Access Control Lists (ACL)

ACLs offer a more flexible way to control file and directory rights than the usual owner-group-other schema in Unix. We use them on the Astro SAN for example. In a nutshell, with ACLs you can set separate permissions for every single user.

Please use ACLs only if really necessary. By design, groupshares are meant to be accessible by the whole group, as the research data should remain accessible, even if individual members leave the group.

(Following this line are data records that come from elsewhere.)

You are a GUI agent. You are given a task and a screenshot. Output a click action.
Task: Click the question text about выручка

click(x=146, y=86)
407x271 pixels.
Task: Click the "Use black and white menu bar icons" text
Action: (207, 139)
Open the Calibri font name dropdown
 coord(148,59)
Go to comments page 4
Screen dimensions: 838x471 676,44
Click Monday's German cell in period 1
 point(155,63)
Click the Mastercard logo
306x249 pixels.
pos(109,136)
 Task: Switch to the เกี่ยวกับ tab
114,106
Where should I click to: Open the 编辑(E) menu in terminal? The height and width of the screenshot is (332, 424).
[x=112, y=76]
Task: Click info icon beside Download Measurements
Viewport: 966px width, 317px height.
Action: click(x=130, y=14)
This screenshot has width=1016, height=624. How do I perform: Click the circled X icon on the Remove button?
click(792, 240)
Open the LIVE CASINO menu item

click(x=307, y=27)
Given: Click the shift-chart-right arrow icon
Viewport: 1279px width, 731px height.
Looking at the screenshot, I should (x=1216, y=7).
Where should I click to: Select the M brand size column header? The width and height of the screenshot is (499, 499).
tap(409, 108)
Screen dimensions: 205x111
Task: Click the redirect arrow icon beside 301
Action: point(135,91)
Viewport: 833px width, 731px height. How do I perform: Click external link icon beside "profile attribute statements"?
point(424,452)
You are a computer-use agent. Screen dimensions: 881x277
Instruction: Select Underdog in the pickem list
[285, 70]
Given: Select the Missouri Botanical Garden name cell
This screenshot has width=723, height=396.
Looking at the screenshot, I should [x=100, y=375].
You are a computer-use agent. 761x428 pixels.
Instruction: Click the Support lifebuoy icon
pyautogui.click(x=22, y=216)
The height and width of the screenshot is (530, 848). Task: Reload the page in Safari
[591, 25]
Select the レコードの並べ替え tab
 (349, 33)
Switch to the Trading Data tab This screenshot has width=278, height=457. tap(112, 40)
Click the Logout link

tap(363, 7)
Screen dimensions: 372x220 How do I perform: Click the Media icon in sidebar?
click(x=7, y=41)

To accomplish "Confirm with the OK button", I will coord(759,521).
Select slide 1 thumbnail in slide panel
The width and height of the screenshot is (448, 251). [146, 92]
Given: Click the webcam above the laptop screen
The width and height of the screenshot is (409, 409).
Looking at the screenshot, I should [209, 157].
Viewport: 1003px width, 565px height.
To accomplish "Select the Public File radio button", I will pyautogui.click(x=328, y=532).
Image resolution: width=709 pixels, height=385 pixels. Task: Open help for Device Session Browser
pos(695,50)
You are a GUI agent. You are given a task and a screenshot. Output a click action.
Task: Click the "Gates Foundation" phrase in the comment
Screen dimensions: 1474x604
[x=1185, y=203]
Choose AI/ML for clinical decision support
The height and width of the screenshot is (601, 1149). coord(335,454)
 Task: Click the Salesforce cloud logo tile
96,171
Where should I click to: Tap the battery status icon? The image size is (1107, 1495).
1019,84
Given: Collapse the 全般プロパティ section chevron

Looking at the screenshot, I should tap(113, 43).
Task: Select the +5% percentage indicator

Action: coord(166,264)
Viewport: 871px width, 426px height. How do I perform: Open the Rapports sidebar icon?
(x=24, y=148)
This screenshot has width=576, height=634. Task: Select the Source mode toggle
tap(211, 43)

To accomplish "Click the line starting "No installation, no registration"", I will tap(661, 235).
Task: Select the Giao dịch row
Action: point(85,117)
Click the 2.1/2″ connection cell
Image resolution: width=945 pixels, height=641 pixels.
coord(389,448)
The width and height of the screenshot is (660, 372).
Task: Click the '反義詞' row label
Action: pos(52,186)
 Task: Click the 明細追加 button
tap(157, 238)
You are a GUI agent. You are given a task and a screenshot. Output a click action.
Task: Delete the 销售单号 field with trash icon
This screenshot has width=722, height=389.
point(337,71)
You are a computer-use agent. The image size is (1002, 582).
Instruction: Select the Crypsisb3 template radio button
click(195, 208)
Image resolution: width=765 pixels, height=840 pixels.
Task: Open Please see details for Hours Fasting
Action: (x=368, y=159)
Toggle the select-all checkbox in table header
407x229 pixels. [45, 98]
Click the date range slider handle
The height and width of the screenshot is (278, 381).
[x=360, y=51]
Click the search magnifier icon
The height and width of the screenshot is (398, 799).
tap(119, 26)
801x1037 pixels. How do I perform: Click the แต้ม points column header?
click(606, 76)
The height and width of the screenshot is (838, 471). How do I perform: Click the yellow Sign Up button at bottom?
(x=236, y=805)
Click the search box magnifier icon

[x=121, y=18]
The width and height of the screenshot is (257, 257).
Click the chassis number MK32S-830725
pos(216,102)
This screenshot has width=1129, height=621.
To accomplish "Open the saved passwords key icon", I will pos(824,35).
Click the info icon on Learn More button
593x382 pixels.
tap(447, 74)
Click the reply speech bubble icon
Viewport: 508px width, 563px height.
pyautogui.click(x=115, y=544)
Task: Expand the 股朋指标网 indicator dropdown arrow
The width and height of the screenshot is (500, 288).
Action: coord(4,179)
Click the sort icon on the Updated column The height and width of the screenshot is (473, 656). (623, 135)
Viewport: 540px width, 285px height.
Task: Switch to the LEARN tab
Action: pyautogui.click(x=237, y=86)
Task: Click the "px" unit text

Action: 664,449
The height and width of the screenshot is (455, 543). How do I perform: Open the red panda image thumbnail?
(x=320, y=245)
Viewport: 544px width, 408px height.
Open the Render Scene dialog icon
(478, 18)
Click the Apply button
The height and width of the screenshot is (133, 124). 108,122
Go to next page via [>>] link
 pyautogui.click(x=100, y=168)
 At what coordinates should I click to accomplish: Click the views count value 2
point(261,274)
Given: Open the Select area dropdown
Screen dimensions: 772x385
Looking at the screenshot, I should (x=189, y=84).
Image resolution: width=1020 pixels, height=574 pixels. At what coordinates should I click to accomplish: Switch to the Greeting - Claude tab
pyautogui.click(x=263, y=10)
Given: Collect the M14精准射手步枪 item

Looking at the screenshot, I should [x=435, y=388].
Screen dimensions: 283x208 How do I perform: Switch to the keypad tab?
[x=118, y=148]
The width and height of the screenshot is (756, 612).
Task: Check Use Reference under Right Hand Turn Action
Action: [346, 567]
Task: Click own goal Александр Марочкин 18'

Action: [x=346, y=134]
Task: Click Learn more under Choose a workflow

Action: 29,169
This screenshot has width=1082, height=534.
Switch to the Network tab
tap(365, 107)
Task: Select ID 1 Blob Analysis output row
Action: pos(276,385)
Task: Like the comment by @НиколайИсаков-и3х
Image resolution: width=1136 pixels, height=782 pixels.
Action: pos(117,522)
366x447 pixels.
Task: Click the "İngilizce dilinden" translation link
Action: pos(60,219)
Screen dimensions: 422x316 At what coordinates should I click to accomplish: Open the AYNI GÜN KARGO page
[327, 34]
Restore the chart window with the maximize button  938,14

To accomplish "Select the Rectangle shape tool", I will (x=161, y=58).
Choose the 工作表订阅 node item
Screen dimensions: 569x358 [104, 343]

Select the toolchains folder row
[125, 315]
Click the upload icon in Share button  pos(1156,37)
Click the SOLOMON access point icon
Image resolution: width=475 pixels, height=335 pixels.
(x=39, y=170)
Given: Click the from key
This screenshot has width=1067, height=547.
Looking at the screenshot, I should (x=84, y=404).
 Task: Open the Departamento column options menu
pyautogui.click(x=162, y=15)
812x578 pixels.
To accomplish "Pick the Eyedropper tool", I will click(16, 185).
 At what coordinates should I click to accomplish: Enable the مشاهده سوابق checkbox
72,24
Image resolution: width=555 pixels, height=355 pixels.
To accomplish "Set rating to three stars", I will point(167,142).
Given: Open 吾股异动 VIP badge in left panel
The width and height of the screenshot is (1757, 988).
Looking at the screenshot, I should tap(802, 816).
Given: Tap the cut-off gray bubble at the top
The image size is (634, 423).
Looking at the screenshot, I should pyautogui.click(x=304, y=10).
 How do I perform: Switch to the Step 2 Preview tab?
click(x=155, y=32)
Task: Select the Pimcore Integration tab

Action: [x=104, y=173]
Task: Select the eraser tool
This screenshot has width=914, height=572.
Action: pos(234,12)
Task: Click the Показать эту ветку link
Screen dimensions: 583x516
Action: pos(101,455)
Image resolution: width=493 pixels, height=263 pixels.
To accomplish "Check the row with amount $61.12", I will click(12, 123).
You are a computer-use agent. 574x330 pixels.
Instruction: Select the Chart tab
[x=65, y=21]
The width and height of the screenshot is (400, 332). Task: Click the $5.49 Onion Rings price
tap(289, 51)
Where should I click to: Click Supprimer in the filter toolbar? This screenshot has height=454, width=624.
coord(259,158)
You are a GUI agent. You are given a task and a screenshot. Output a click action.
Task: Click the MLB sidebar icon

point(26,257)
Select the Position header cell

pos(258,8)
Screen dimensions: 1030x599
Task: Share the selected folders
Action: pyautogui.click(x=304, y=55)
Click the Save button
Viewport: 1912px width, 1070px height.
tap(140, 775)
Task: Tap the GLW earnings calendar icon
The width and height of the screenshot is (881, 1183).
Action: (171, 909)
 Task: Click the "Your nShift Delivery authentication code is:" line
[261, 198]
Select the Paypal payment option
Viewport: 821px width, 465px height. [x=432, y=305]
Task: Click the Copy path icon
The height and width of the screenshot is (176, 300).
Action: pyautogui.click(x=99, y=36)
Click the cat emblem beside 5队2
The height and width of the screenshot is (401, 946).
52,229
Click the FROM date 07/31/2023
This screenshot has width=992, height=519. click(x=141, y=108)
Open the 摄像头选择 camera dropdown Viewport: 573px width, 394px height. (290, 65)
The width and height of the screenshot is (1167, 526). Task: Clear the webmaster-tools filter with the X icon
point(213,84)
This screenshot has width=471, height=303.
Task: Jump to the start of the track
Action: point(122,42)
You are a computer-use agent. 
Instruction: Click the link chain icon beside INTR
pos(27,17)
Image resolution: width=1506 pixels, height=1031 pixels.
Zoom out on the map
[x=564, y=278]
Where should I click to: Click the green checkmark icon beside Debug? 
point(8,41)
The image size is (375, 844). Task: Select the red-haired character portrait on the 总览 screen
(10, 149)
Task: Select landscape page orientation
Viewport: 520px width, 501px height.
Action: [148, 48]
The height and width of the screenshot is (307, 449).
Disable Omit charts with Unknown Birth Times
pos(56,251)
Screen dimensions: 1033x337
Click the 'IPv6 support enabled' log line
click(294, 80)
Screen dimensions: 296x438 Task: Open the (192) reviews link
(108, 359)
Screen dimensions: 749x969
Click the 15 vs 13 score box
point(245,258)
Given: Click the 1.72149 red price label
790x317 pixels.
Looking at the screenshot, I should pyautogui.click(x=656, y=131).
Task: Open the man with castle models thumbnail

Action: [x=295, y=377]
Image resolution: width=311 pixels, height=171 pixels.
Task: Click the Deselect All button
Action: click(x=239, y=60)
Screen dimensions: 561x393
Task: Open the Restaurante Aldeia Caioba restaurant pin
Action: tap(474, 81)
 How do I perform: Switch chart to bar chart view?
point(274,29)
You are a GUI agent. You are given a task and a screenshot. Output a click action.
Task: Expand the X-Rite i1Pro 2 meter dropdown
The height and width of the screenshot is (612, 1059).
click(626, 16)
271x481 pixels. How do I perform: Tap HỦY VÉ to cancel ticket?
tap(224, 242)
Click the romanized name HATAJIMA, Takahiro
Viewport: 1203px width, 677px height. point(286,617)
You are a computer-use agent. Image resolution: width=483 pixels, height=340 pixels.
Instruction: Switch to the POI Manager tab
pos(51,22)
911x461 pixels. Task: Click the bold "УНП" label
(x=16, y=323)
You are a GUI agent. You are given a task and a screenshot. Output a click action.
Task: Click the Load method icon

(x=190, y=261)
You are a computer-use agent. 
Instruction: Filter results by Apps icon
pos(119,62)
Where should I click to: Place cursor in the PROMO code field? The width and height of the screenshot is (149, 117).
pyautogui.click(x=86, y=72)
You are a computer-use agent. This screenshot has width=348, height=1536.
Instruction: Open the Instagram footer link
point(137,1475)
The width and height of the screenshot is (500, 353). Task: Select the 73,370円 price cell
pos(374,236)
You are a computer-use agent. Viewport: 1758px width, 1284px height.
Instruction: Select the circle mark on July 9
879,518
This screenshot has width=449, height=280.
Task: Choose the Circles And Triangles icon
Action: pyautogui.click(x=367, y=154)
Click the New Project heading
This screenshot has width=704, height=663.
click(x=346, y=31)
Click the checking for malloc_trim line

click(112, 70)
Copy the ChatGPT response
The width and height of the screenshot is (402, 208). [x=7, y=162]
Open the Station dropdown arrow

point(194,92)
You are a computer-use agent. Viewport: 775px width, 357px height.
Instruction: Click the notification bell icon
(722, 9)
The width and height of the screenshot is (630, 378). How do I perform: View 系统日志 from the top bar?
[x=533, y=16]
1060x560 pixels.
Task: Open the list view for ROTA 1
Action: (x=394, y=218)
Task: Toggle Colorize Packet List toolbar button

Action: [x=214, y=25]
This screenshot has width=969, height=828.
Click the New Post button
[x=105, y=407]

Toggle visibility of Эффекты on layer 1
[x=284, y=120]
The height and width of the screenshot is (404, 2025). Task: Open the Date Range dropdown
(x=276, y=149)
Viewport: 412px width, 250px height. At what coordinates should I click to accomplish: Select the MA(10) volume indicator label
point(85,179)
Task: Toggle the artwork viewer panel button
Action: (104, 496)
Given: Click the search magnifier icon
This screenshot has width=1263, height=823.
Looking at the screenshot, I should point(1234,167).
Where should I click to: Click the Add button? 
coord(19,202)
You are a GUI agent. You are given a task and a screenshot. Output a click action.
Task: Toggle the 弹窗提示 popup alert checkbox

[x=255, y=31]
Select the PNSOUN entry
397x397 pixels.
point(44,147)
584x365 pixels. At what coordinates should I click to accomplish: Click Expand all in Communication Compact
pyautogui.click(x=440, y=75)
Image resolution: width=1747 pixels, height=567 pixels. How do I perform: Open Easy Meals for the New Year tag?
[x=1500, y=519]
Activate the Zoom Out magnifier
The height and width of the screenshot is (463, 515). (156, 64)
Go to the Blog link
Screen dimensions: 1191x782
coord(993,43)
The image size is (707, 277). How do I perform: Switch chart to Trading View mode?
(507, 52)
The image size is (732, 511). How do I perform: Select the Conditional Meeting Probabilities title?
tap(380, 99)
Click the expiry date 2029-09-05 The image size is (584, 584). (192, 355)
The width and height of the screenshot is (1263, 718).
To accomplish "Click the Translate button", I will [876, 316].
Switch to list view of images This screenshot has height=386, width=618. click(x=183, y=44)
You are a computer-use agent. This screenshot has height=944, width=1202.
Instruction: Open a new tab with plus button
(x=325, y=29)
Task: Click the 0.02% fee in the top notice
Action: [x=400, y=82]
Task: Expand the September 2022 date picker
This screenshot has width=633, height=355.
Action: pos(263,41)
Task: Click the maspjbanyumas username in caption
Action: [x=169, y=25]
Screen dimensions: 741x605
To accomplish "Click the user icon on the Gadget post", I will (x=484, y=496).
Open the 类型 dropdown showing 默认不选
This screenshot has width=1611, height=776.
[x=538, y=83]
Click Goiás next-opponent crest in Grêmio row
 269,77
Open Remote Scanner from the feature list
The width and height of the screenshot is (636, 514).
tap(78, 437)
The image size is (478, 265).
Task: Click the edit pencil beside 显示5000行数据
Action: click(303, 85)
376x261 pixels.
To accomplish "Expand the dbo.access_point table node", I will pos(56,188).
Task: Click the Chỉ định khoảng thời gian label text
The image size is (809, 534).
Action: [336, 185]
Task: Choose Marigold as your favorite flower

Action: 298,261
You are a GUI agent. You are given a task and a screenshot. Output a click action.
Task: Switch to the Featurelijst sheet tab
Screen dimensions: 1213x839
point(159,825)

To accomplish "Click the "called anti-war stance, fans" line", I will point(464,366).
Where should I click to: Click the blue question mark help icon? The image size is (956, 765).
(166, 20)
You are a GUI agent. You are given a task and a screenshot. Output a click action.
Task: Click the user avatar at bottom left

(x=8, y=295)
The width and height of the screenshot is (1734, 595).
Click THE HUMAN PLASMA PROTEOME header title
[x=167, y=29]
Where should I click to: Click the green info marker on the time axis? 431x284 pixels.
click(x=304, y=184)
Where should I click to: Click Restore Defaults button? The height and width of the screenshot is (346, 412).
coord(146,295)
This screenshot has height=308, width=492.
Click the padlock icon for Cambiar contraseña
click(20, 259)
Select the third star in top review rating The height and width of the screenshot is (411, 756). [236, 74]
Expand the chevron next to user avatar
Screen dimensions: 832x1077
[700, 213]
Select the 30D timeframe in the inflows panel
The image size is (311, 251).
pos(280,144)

Note that the following commands should be executed on one of our managed Linux workstations, for instance login.phys.ethz.ch.

How to detect ACLs

If ls -l looks something like this

drwxrws---+ 4 daduke ast 4.0K 2011-10-28 10:41 test

(note the + sign at the end), then the directory in question has ACL rules applied. You can display them by running

getfacl test

which will show

 # file: test
 # owner: daduke
 # group: ast
 # flags: -s-
user::rwx
user:schmid:rwx
user:kovac:rwx
user:amaraa:rwx
user:geersv:rwx
group::---
mask::rwx
other::---

How to modify ACLs

Usually you just need something like

setfacl -m u:daduke:rw test

to grant read and write permission on file test to user daduke and

setfacl -x u:daduke test

to remove these permissions again. If you need more,

man setfacl

is your friend.

There is also a nice GUI that we have installed on our Linux workstations: eiciel. Start it, open the file or directory you'd like to modify and then edit the users' permissions.